◆ WHAT THE EXERCISE ASKS ◆
Copy exactly the lines of the data below that run from the line holding "Task: Click the Manage Ignore List button" through the line holding "Task: Open the Terminal tool window", both ends included.

######

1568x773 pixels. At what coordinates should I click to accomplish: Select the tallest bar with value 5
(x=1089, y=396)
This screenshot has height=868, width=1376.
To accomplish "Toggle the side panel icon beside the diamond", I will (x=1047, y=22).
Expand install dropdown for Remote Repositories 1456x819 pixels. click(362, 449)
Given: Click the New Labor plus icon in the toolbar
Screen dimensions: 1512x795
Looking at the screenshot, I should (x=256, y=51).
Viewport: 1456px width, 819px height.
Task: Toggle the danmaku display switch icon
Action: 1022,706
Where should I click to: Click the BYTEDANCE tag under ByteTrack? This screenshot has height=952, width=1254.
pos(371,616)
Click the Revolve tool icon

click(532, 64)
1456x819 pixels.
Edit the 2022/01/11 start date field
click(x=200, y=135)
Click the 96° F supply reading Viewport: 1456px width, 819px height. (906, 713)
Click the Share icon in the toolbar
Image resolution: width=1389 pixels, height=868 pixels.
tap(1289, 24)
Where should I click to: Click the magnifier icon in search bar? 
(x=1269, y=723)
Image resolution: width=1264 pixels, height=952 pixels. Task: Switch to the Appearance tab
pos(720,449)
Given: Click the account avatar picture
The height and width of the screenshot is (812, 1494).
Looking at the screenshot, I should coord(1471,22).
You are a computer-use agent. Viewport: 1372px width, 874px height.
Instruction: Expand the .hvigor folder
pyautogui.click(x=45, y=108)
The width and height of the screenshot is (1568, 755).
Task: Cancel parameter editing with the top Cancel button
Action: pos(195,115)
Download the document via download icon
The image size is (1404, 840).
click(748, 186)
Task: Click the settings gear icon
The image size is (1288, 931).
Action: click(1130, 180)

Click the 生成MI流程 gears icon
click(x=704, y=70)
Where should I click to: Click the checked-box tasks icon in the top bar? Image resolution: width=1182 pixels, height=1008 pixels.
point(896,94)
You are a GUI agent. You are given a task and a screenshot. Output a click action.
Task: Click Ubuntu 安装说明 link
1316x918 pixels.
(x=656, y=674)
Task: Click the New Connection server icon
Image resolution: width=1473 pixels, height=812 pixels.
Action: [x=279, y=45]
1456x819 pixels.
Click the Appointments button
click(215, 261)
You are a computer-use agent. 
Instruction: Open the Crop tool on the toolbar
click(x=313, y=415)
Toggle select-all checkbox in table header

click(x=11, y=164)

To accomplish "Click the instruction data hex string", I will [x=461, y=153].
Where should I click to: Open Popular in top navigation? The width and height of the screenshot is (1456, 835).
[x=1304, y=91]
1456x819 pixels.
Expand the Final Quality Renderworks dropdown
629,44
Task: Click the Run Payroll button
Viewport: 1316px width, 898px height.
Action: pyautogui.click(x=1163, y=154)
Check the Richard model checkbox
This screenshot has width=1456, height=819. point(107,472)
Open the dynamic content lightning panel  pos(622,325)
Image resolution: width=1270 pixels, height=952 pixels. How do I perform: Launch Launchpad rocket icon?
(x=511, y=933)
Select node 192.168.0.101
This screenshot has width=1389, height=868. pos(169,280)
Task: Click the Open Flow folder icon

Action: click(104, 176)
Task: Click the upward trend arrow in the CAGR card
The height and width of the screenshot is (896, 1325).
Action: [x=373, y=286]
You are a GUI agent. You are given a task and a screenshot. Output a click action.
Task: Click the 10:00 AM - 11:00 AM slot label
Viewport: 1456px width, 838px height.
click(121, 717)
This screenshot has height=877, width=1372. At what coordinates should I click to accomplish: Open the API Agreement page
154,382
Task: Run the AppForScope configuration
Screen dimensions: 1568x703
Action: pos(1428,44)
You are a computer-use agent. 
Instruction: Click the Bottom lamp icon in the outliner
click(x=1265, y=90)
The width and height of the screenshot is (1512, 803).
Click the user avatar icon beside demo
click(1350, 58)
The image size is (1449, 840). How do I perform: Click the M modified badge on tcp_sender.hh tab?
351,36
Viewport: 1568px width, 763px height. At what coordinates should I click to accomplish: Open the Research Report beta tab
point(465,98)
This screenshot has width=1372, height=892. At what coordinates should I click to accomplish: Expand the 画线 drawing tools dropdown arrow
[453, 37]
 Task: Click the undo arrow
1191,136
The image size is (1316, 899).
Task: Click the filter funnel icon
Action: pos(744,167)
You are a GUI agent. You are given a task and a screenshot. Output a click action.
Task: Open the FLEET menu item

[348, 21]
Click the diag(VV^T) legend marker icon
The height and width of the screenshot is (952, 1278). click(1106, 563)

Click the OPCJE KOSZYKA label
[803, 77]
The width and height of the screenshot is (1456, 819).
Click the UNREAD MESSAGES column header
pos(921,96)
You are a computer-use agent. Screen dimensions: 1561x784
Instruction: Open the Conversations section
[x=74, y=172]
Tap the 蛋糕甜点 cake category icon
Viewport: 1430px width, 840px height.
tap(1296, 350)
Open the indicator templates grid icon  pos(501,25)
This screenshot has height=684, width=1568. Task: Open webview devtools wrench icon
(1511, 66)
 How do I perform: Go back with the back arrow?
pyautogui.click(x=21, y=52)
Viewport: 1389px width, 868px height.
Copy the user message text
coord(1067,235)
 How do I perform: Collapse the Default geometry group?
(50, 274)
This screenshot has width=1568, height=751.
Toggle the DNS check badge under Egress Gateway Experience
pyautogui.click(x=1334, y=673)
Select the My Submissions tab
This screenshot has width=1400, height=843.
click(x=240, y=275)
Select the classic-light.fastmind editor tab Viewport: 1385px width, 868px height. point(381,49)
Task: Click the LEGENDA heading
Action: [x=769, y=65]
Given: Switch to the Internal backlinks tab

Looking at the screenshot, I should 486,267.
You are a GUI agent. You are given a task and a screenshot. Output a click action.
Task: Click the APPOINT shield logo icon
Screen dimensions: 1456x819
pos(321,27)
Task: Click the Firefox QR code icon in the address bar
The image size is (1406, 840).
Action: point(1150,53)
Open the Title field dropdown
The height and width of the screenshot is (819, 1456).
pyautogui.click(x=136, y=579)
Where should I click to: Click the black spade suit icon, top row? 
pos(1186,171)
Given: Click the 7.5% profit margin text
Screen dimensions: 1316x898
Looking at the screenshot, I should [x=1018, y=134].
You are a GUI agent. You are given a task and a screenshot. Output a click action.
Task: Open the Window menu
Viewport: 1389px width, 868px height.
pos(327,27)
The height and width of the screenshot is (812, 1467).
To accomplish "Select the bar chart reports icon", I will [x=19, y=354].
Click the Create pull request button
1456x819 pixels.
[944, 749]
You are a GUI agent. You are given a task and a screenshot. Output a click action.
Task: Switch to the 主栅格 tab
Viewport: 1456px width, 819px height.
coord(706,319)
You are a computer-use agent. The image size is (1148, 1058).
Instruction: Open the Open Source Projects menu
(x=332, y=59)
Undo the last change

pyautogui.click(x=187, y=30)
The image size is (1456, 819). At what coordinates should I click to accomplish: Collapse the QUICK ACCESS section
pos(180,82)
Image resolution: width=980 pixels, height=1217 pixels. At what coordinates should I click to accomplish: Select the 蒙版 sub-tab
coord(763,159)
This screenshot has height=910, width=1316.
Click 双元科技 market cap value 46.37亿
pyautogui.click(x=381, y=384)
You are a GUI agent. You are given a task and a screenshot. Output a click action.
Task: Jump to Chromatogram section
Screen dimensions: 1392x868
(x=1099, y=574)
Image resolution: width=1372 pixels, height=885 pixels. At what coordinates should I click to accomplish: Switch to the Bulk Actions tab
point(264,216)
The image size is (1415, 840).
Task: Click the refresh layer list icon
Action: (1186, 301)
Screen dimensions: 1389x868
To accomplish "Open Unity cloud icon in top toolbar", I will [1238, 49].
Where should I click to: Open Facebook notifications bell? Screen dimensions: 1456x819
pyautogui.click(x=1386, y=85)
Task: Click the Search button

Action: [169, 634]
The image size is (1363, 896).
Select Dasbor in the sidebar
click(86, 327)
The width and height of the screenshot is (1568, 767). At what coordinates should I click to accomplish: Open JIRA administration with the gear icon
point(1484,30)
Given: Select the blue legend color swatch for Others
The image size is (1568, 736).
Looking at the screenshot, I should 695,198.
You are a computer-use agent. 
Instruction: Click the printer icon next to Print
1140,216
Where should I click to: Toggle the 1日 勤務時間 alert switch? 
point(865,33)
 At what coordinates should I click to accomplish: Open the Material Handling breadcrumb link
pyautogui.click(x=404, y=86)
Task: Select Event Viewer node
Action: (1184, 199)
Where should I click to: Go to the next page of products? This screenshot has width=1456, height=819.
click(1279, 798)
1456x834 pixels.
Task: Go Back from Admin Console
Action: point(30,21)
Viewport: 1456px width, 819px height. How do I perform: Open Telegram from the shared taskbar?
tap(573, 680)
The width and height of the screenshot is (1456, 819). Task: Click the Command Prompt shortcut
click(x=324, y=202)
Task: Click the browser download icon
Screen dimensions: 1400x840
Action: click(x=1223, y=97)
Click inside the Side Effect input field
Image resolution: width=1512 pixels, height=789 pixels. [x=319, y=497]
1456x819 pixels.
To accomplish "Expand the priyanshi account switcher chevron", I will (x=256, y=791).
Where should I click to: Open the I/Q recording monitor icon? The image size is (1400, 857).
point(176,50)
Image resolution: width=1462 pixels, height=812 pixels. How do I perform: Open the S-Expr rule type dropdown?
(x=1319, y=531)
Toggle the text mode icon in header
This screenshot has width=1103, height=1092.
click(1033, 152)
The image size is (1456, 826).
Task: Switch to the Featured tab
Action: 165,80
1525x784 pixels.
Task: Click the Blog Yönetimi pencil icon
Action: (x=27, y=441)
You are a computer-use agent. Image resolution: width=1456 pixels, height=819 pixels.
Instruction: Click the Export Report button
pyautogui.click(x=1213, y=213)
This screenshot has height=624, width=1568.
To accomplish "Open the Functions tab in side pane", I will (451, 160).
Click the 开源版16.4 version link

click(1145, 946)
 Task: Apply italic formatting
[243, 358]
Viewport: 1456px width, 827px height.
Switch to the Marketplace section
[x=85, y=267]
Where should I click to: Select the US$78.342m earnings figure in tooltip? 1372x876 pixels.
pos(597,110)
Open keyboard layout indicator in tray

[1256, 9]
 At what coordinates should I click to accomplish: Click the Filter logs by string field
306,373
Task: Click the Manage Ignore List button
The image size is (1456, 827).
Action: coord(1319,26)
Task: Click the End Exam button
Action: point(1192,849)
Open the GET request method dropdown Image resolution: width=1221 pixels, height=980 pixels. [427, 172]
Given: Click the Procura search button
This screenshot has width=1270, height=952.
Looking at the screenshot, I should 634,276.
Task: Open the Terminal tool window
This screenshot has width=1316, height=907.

######

◆ REPLY ◆
Task: Click the Manage Ignore List button
The image size is (1456, 827).
Action: coord(1319,26)
Task: Click the End Exam button
Action: point(1192,849)
Open the GET request method dropdown Image resolution: width=1221 pixels, height=980 pixels. [427, 172]
Given: Click the Procura search button
This screenshot has width=1270, height=952.
Looking at the screenshot, I should 634,276.
Task: Open the Terminal tool window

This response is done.